### Zu erledigende Aufgabe
Greifen Sie den Text über Frühmobilisation bei Delir auf der Intensivstation nach seinem letzten Satz auf und schreiben Sie ihn weiter.

┌─ Seitenauszug

Die Frühmobilisation ist eine der vielversprechendsten nichtmedikamentösen Therapieformen, um ein Delir auf der Intensivstation zu vermeiden oder zu behandeln.
Das Delir auf Intensivstationen (Intensive Care Unit, ICU) betrifft bis zu 80 Prozent der beatmeten Intensivpatientinnen und -patienten. Es ist ein multifaktorielles Geschehen in Form von Störungen der cerebralen Netzwerkfunktionen, indem sich im Ruhe-EEG ein erhöhter Anteil von Delta-Wellen zeigt. Durch diesen Zusammenbruch der funktionellen Netzwerke kommt es zu einem Diskonnektionssyndrom. Patienten zeigen Veränderungen ihres Bewusstseins, ihre Wahrnehmung verändert sich und sie haben eine reduzierte Aufmerksamkeit.
In weiterer Folge kommt es zu weitreichenden Störungen des Gedächtnisses, des Denkens und des Schlafs. Patienten sind im wörtlichen Sinne „aus der Spur“ (lat.: delirare). All diese Faktoren sind Outcome-relevant sowohl bezüglich der funktionsbezogenen späteren Lebensqualität als auch der Ein-Jahres-Mortalität [1].
Im Rahmen einer Studie wurde innerhalb von 72 Stunden nach Beginn der Beatmung mit Mobilisation und täglichen Aufwachversuchen begonnen. Daraufhin kam es zu einer Steigerung der funktionellen Unabhängigkeit bei Entlassung aus dem Krankenhaus und neben mehr beatmungsfreien Tagen auch zu einer Halbierung der Delirtage [2].
Die (Früh-)Mobilisierung hat mehrere vermutete Wirkmechanismen. So wirkt sie einerseits auf Strukturebene (zum Beispiel auf Knochen, Muskeln, Gelenke, Nerven), aber andererseits beeinflusst sie auch das Hormonsystem, den Kreislauf und den Flüssigkeitshaushalt. Sie verbessert die Durchblutung des Gehirns (Normalisierung der Neurotransmitter im Gehirn) und verbessert damit das Sauerstoffangebot und den Glucosestoffwechsel.
Mobilisation
Damit es zu keinen Missverständnissen im interprofessionellen Intensivteam kommt, ist es notwendig, eine klare Definition der mobilisierenden Maßnahmen zu vermitteln. Nach der S3-Leitlinie zur Lagerungstherapie und Mobilisation von kritisch Erkrankten auf Intensivstationen sind unter dem Begriff der Mobilisation alle Maßnahmen zu verstehen, die passive oder aktive Bewegungsübungen einleiten und/oder unterstützen und das Ziel haben, die Bewegungsfähigkeit zu fördern und/oder zu erhalten [3]. Als Ergänzung dazu wird die Lagerung als Veränderung der Körperposition mit dem Ziel der Einwirkung auf schwerkraftbedingte Effekte gesehen.

└─
┌─ Angezeigte Informationen

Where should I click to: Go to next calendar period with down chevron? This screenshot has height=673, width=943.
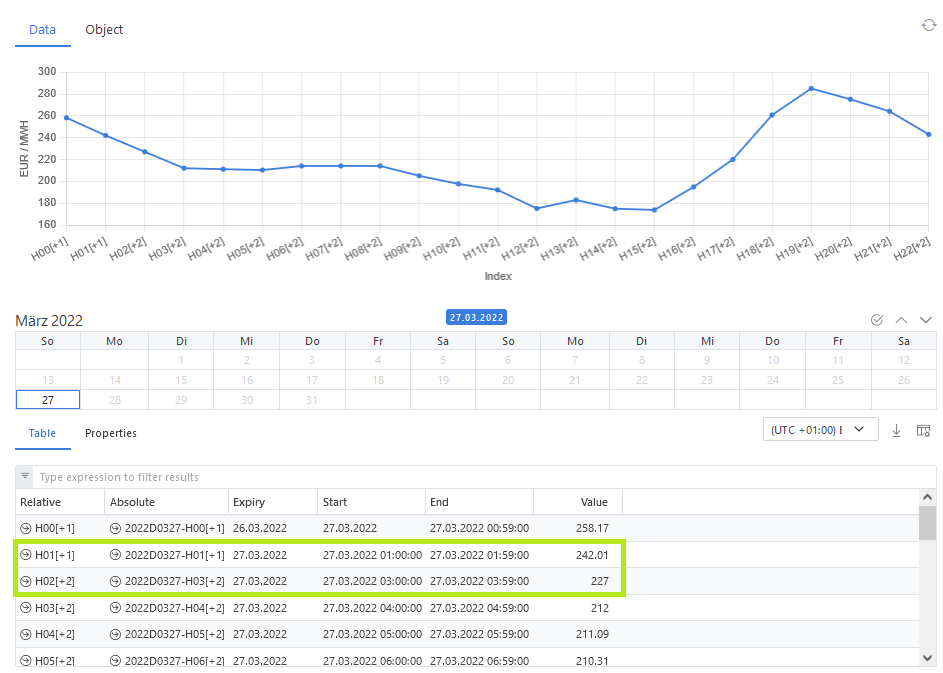pyautogui.click(x=925, y=320)
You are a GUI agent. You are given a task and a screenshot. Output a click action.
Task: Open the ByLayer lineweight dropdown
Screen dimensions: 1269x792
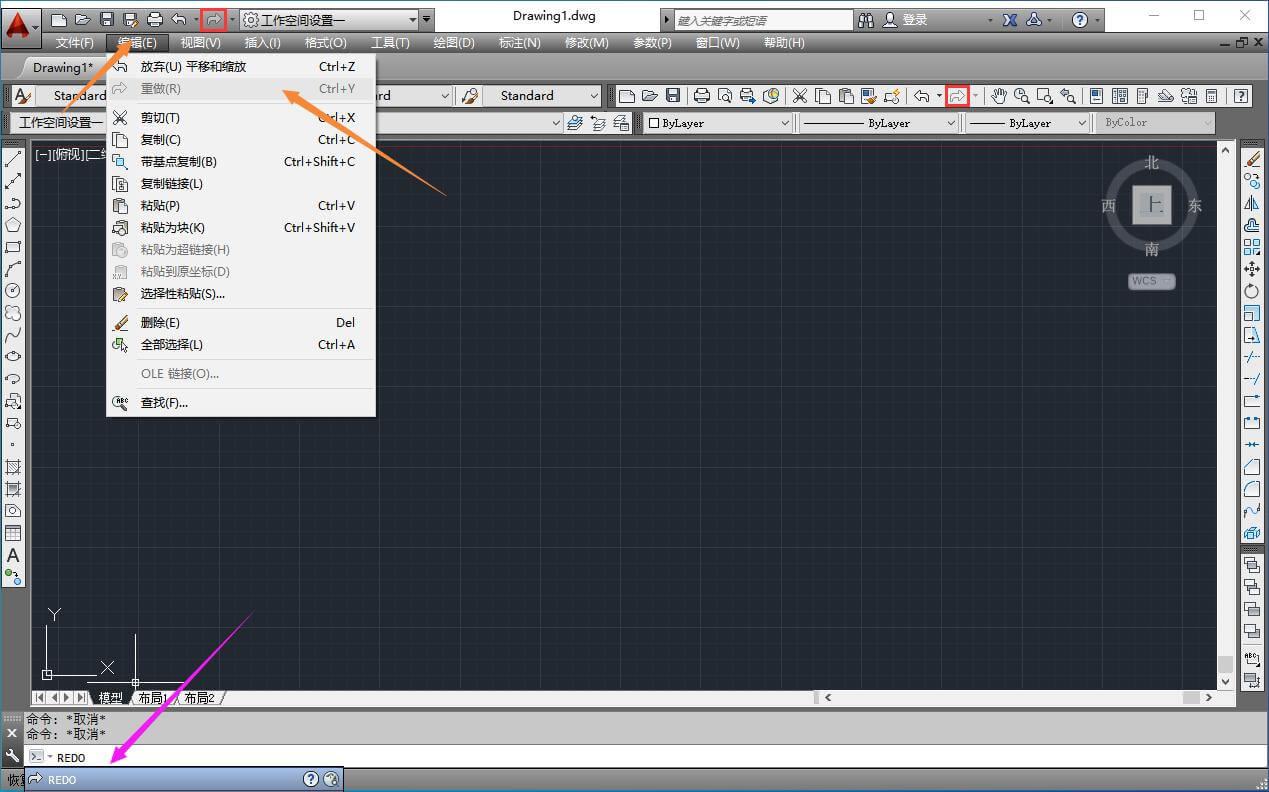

└─

### Lösung der Aufgabe
Frühmobilisation meint den Beginn der Mobilisation innerhalb von 72 Stunden nach Aufnahme auf die Intensivstation. (Früh-)Mobilisation soll bei allen medizinisch behandelten Patienten täglich, in ausreichender Dauer und ressourcenorientiert erfolgen. Patienten sollen auf dem momentan für sie höchstmöglichen Mobilisationslevel trainiert werden: Patienten, die sitzen können, sollen sitzen, Patienten, die stehen können, sollen stehen.
Risiko-Nutzen-Abwägung. Eine medizinisch notwendige Immobilisation ist explizit anzuordnen. Auch Patienten mit extrakorporalen Therapieverfahren (zum Beispiel kontinuierliche Nierenersatztherapie – CRRT oder extrakorporale Mebranoxygenierung – ECMO) können nach eingängiger Risiko-Nutzen-Abwägung mobilisiert werden.
Bei allen mobilisierenden Maßnahmen ist ein protokollbasiertes Vorgehen anhand eines stationseigenen Mobilisationskonzepts und integrierter Sicherheitskriterien (zum Beispiel Ampelsystem) zu empfehlen. Zur Überwachung der Vitalparameter während der Mobilisation etwa sind die Herzfrequenz, der Blutdruck und die periphere Sauerstoffsättigung sowie Beatmungsparameter kontinuierlich und engmaschig zu erfassen.
Mobilisationsphasen. Als internationale Empfehlung für die (Früh-)Mobilisation gilt ein Step-by-Step-Modell, das als stationseigener Algorithmus im jeweiligen Setting zu entwickeln ist. Dabei lässt sich beispielsweise die Mobilisation nach der jeweiligen momentanen Kraftfähigkeit (Ressource) der Patienten in drei große Bereiche gliedern (Abb. 1). Patienten, die sich noch nicht gegen die Schwerkraft bewegen können, fallen in die erste Phase (MOB 1), gefolgt von denjenigen, die sich gegen die Schwerkraft schon bewegen können und der zweiten Phase (MOB 2) zugeteilt sind. Patienten der dritten Phase (MOB 3) haben bereits die Fähigkeit, sich gegen Widerstand zu bewegen, und das ist damit die aktivste und kräftigste der drei Gruppen.
Die Bewegungsanbahnung aller Extremitäten in alle physiologischen Bewegungsrichtungen im Rahmen der ersten Phase (MOB 1) ist die Grundlage für alle späteren (Tage bis Wochen) aktiven Maßnahmen. Dies geschieht einerseits durch Hands-on-Bewegen im Rahmen pflegerischer und therapeutischer Tätigkeiten (ADL-orientiert), aber unter Umständen auch mittels eines Bettfahrrads (passives Cycling) oder einer Bewegungsschiene.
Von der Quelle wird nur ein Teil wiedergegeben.